**TASK DETAILS:** Run through the data and copy out every line that mentions the word "link".

··· STORED DATA

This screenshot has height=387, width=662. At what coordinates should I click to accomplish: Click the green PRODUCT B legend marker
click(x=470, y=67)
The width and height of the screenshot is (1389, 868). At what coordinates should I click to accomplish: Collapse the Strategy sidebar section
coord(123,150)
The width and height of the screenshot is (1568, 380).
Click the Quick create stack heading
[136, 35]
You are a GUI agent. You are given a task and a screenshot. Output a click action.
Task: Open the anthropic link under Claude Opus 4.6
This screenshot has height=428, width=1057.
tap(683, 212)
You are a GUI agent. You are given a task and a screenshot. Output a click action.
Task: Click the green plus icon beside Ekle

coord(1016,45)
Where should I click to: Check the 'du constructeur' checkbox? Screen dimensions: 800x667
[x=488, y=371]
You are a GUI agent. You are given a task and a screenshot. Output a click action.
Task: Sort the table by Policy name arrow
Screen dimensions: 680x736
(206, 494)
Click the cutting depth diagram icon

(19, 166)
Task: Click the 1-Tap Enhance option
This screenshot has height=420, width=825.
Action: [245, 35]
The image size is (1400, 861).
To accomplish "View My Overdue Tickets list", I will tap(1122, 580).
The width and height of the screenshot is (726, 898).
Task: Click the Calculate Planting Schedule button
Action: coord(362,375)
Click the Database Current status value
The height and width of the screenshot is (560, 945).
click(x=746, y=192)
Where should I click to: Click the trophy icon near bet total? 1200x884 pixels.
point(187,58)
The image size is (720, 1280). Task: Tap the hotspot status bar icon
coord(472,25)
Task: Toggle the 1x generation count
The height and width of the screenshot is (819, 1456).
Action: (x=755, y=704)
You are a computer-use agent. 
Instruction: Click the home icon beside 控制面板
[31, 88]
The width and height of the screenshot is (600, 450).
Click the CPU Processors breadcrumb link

······

**ANSWER BELOW:**
Task: Open the anthropic link under Claude Opus 4.6
Click the CPU Processors breadcrumb link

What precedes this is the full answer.